[Your instructions]: Copy each line of the listing below where the word "computer" turns up.

[Input]:
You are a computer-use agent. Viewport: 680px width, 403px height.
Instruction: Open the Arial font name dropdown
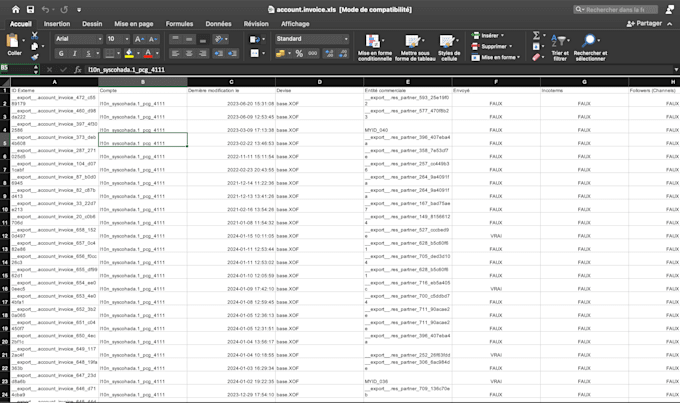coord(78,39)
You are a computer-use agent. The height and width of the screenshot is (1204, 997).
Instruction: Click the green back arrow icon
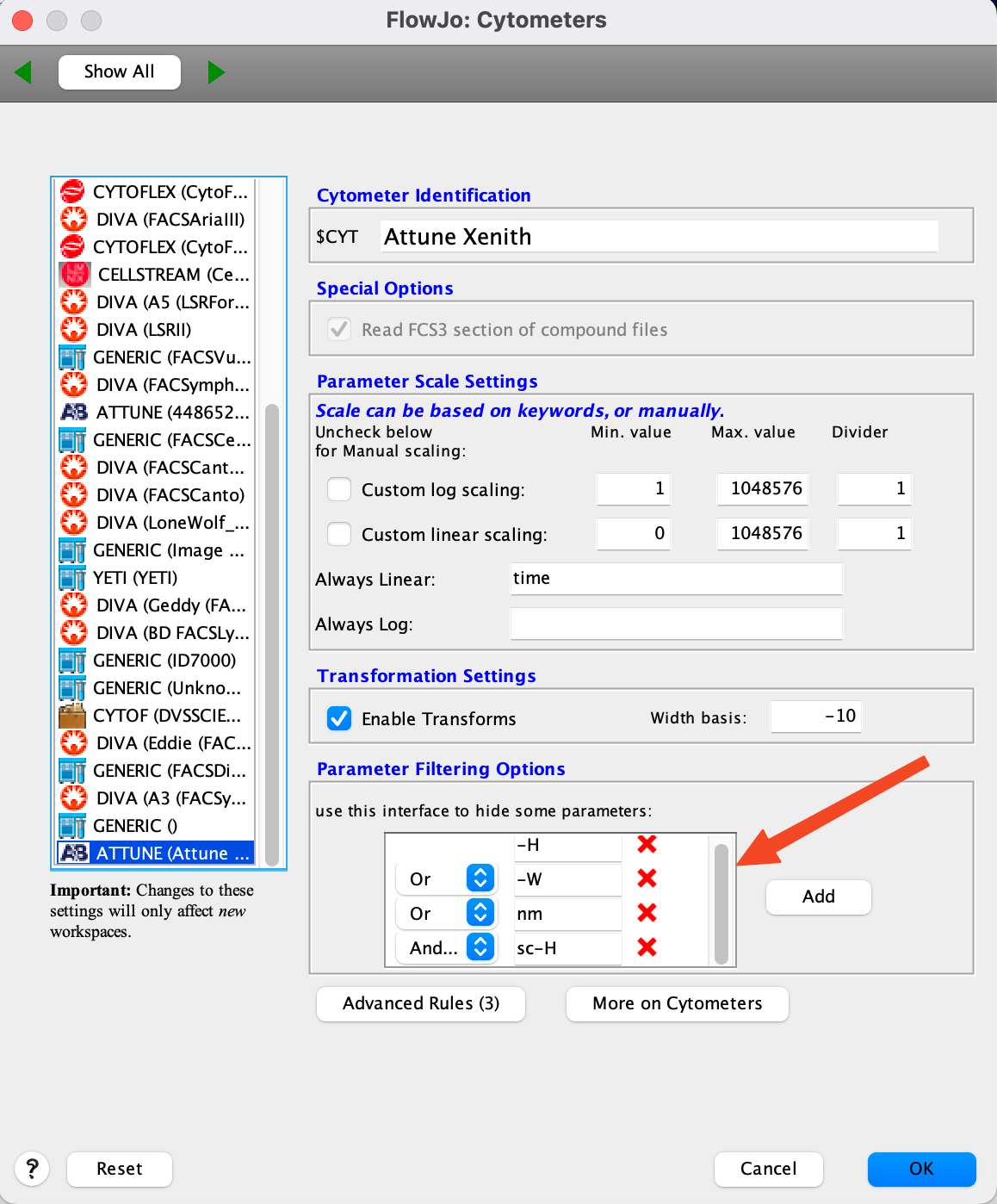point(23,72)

--

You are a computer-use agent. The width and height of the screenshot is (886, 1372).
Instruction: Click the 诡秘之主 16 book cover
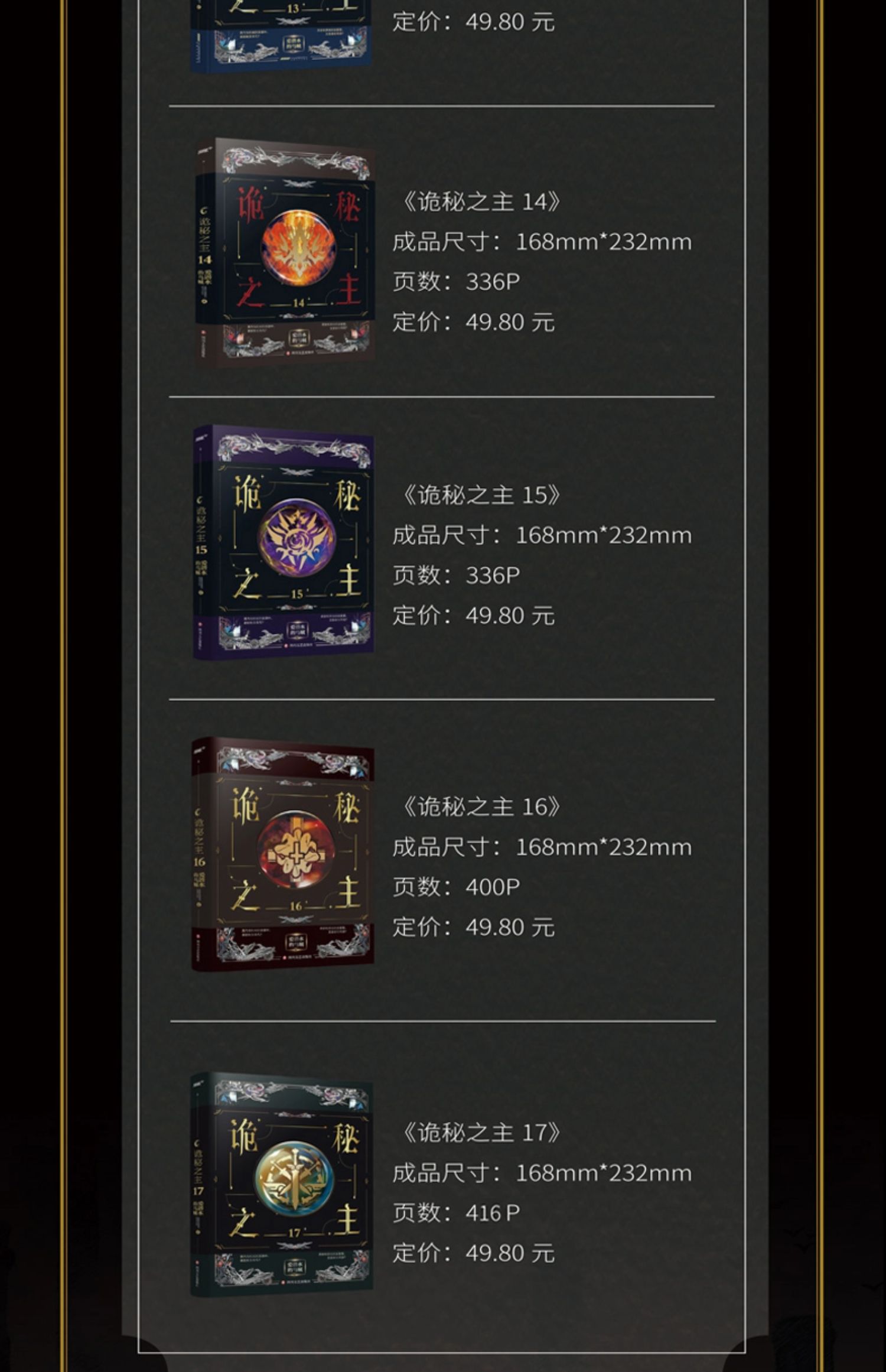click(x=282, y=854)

[Answer]:
You are a computer-use agent. Viewport: 680px width, 403px height.
You are a computer-use agent. The height and width of the screenshot is (1204, 997).
You are a computer-use agent. The width and height of the screenshot is (886, 1372).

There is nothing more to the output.